Source code for the Ethereum Alarm Clock service
WIP - development in progress to get the EAC working. Please join the Gitter chat for active updates.
The Ethereum Alarm Clock is a smart contract protocol for scheduling Ethereum transactions to be executed in the future. It allows any address to set the gas, value and bytecode parameters of a custom transaction and gives pretty good guarantees that the transaction will be executed during a desired window. The EAC is agnostic to callers so can be used by both users and other smart contracts.
Additionally the EAC faciliates the execution of this pool of scheduled transactions through a command-line client. The EAC daemon continuously runs and searches for transactions which are scheduled to be executed soon then claims and executes them. Part of the design goal is to design incentives for people to run the EAC daemon for some sort of profit.
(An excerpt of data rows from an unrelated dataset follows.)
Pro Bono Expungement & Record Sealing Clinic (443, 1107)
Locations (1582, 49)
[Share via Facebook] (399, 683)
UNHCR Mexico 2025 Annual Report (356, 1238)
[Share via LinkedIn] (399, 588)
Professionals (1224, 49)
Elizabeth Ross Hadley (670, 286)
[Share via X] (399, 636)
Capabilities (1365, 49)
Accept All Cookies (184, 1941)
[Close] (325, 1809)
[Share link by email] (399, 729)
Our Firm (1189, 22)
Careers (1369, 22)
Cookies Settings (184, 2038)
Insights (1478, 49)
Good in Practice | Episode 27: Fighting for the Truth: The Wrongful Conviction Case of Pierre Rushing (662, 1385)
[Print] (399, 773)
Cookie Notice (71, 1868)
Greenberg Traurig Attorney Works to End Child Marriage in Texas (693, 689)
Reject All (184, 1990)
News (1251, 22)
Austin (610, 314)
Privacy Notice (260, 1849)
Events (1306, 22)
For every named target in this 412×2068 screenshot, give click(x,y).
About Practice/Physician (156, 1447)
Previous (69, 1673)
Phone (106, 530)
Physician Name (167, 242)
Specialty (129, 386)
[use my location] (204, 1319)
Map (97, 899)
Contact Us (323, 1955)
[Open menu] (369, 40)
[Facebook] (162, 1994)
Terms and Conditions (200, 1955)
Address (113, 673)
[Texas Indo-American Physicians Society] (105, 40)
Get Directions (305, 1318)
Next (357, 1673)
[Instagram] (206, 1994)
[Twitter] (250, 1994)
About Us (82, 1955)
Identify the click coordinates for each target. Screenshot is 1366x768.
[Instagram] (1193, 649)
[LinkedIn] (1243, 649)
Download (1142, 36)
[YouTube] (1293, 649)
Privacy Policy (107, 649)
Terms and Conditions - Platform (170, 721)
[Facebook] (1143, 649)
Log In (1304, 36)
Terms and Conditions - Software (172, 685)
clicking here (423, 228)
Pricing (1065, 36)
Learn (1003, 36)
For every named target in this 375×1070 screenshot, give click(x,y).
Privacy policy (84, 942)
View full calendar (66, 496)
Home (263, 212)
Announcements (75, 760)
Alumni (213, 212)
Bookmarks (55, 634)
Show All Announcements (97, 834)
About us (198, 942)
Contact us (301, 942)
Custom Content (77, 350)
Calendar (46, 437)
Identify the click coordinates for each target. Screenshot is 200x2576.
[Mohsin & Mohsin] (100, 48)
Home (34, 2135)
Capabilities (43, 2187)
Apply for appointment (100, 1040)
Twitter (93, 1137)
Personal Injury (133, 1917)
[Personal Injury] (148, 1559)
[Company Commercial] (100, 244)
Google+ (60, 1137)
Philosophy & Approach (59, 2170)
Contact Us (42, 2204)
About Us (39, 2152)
Tests have been ported to JavaScript and can now be run using the Truffle Suite
Originally the test suite was written in Python using the Populus framework, these still exist for reference under the tests/ directory. However, we have ported over the suite to use the Truffle framework since this may be more familiar to developers who know the JavaScript Ethereum tooling. These tests can be found in the test/ directory but be warned - this repo is in active development and many of the tests are likely to start breaking. If you would like to fix or contribute a test please open an issue or contribute a pull request.
Make sure you're using node v8.0.0, truffle v4.0.0 and testrpc v6.0.1.
Start testrpc in a terminal window by running testrpc
.
In another terminal run truffle test
at the root of the directory.
Between each instance of running the tests it is advised to rebuild your build/ folder, as this may lead to bugs if not done. You can do this by running the command rm -rf build/
and then running truffle compile
, truffle migrate
and truffle test
.
Currently there exists some documentation in the docs/ directory, but I make no guarantees that anything in there is up-to-date. Part of the work of the revitalization effort is to produce more in-line documentation in the code. To be safe, always refer to the documentation in the code as the final say as changes are migrating from the codebase back out into the docs currently.
We host developer documentation via Doxitiy on github pages.